### Problem statement:
Copy the passage of the tortoise thread between "## Yvonne G (Jun 10, 2019)" and "dmmj (Jun 10, 2019)", inclusive, substituting "clip" for "video".

### Excerpted text:
# Keeping tortoises together



## Yoda the tortoise (Jun 10, 2019)

Hi, I was just wandering if you should keep 2 large leopard tortoise with 2 small leopard tortoises because there's this youtuber called johnny tortoise an he does that. I don't think you should do that because they will bully and trample on the little ones.


----------



## Yvonne G (Jun 10, 2019)

Anybody can put up a video if they know how. Doesn't mean they have correct knowledge of their subject matter. I would never keep a larger tortoise with a smaller one.


----------



## dmmj (Jun 10, 2019)

To risky to keep different sizes together. But some people have to learn the hard way.


----------



## Tom (Jun 10, 2019)

Leopard tortoises are usually peaceful with each other, but its still a good idea to keep similarly sized tortoises together.


----------



## Yoda the tortoise (Jun 11, 2019)

Ok, I just got nebulae for the little baby's in his videos but they seem like they don't have any marks of wounds,thanks.


----------



## Yvonne G (Jun 11, 2019)

Yoda the tortoise said:


> Ok, I just got nebulae for the little baby's in his videos but they seem like they don't have any marks of wounds,thanks.


I don't think you have to worry about "wounds." What happens is the larger tortoises just bulldoze their way past the smaller ones, knocking them over, maybe upside down. If not righted they could die that way.


----------

### Record excerpts:
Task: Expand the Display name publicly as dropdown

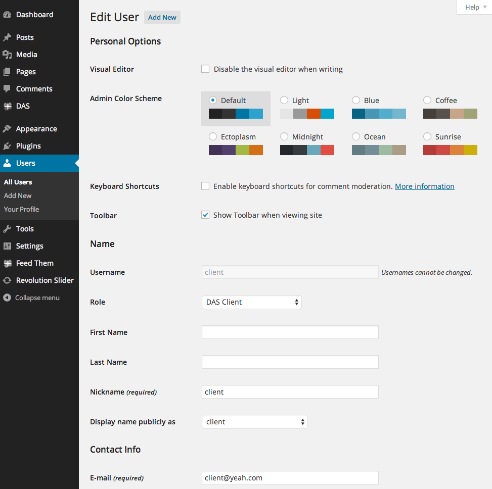Action: point(255,422)
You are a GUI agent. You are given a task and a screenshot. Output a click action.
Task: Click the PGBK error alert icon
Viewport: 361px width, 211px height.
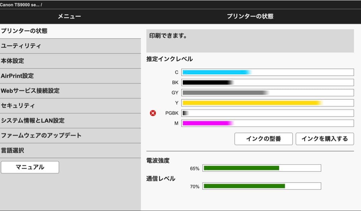click(153, 113)
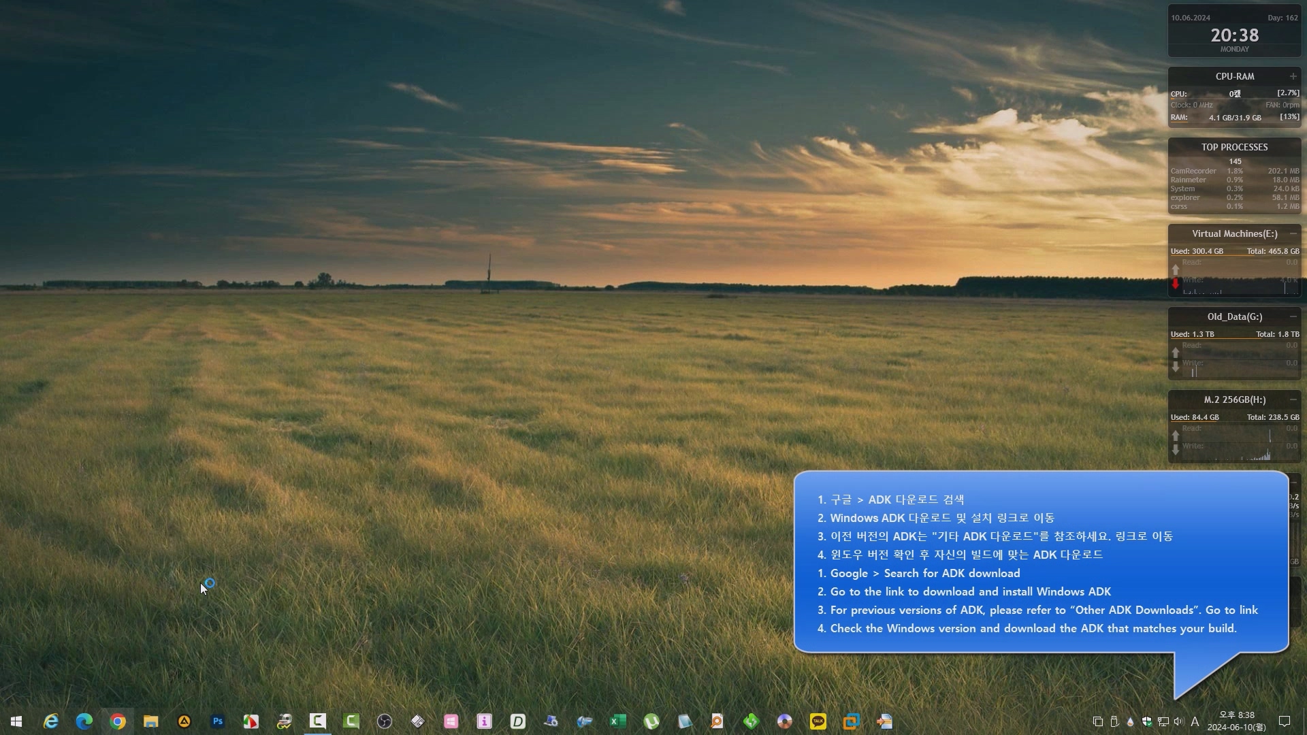Toggle the IME input mode 'A' indicator
The height and width of the screenshot is (735, 1307).
[x=1195, y=721]
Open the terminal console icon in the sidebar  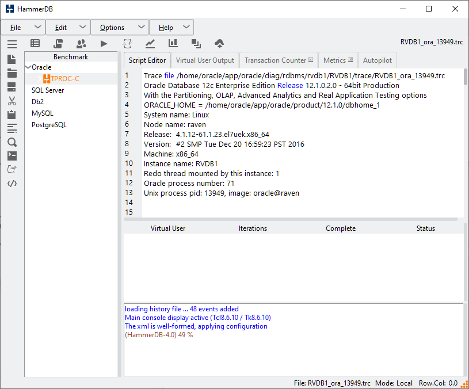[x=12, y=156]
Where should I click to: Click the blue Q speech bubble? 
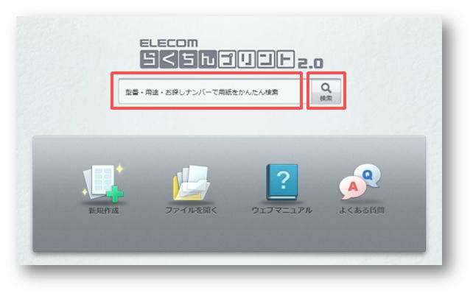click(368, 176)
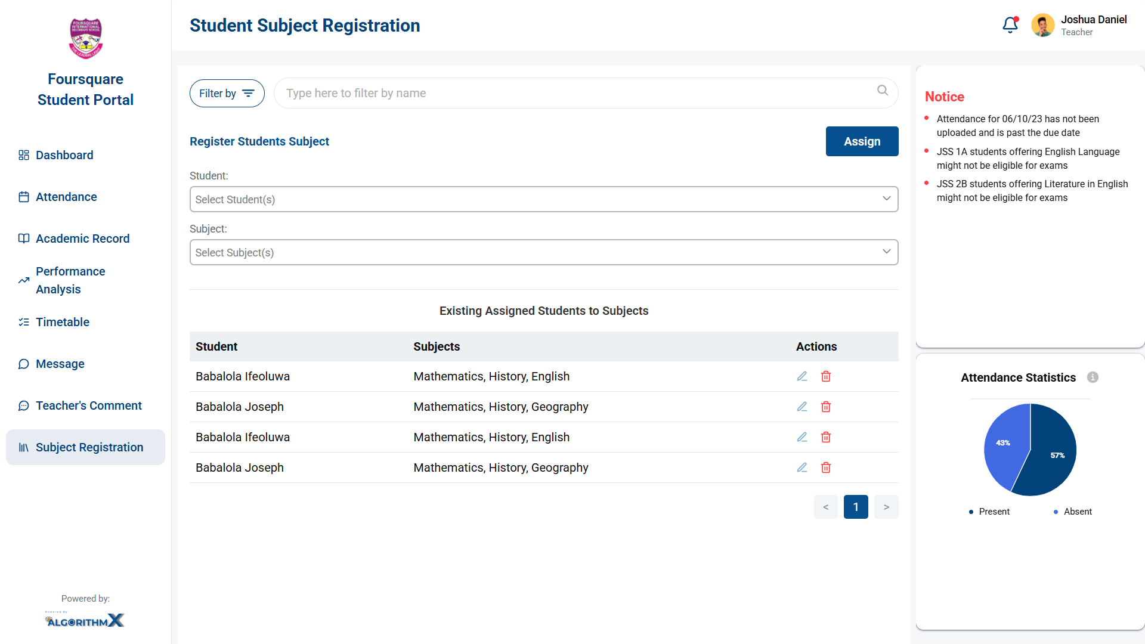Edit second Babalola Ifeoluwa row
The height and width of the screenshot is (644, 1145).
[x=802, y=437]
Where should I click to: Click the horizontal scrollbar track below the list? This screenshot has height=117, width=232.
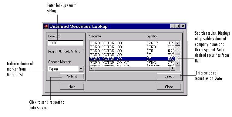132,68
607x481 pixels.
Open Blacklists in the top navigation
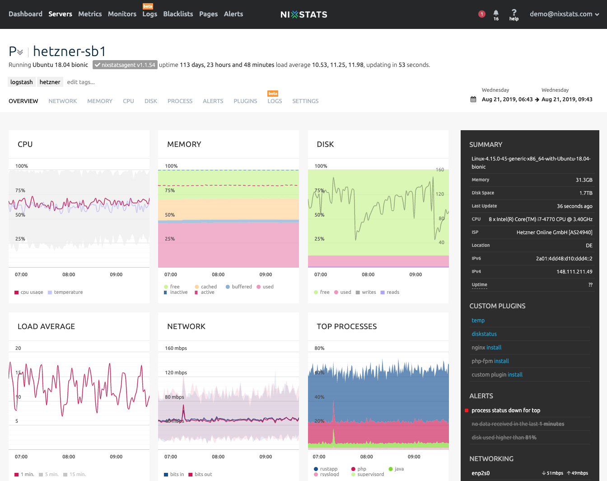(178, 14)
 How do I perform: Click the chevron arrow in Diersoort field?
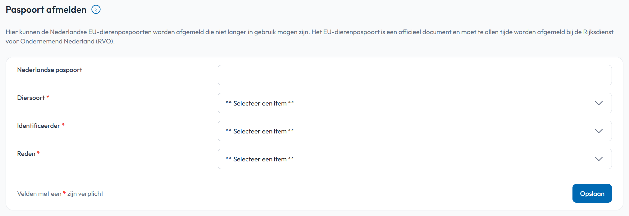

### Correct output:
## Yvonne G (Jun 10, 2019)

Anybody can put up a clip if they know how. Doesn't mean they have correct knowledge of their subject matter. I would never keep a larger tortoise with a smaller one.


----------



## dmmj (Jun 10, 2019)